Nasib penderiataan bangsa Indonesia dan wanitanya ini pernah diangkat beberapa kali kedalam layar putih oleh beberapa sineas Indonesia, tetapi pementasan film ini tidaklah semuanya dapat berjalan mulus tanpa halangan, terutama ketika masih jaman Orba.
Pernah pada tahun 1972 akan diputar sebuah film Indonesia tentang Romusha , tetapi karena atas tekanan (ancaman) pemerintah Jepang ketika itu, maka Film tersebut dilarang beredar (sensor) oleh oleh Deppen. Indonesia terpaksa tunduk dan menuruti kemauan Jepang, karena ketergantungan atas bantuan ekonominya dari Jepang yang dianggap dapat mengganggu hubungan antara kedua negara. (maksudnya akan dihentikan bantuannya).
Intimidasi-intimidasi dari Jepang atau Wako (Wokou) ini yang hendak menutup-tutupi kejahatan perangnya, tidak dapat menghentikan keinginan para sineas Indonesia untuk memproduksi sebuah film yang mengisahkan penderitaan bangsa Indonesia pada jaman penjajahan Jepang, selain itu Indonesia juga sudah tidak dapat diintimidasi oleh Jepang lagi.
Pada tahun 1983 dirillis sebuah film “Budak Nafsu” yang disutradarai oleh Sjuman Djaya dan dibintangi oleh El Manik dan Jenny Rachman. Film ini menceritakan tentang penderitaan seorang wanita Indonesia yang dipaksa menjadi budak nafsu tentara Jepang.
Kemudian pada tahun 2002 dirillis Film “Ca Bau Kan”, yang diangkat dari novel Remy Sylado, dan disutradarai oleh Nia Dinata serta dibintangi oleh Ferry Salim, Alex Komang, Lola Amaria dll.

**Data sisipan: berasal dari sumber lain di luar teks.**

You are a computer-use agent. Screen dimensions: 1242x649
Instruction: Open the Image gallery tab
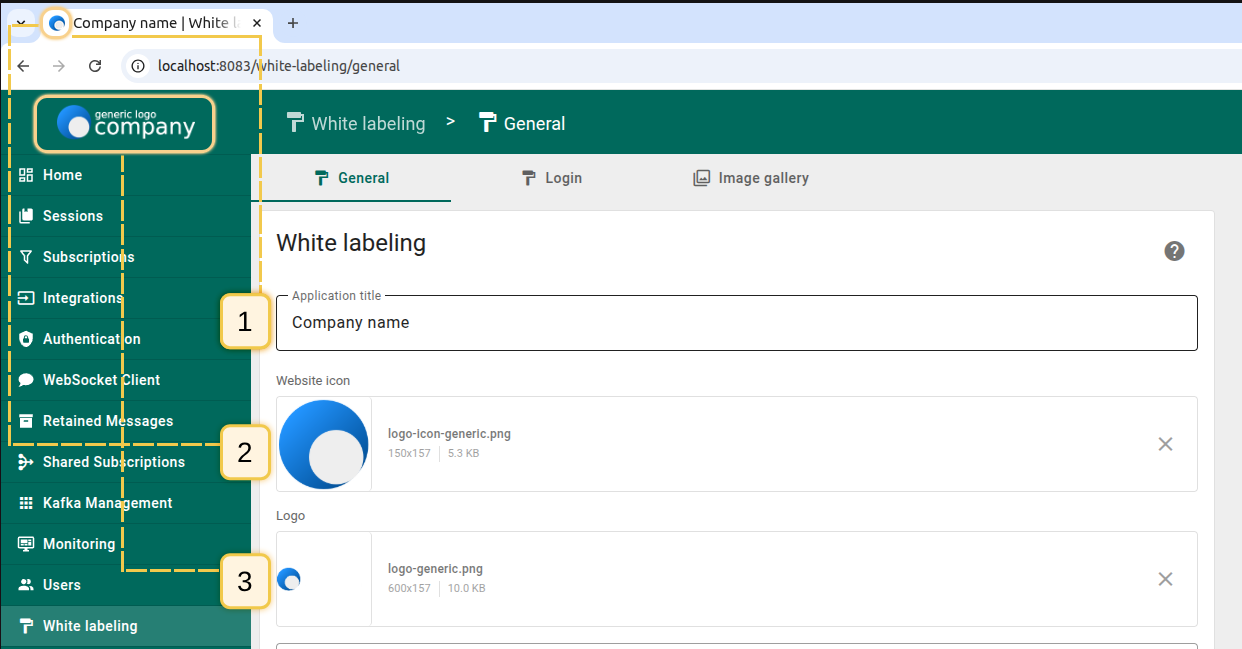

Dalam salah satu episode film “Ca Bau Kan” ini ditayangkan penganiyaan seorang wanita Indonesia yang bernama Tinung yang diperkosa dalam ruang gelap beralas jerami oleh tentara Jepang. Penderitaan Tinung dalam film ini mampu menguak ingatan bangsa Indonesia terhadap prilaku tentara Jepang di tanah air 62 tahun yang silam.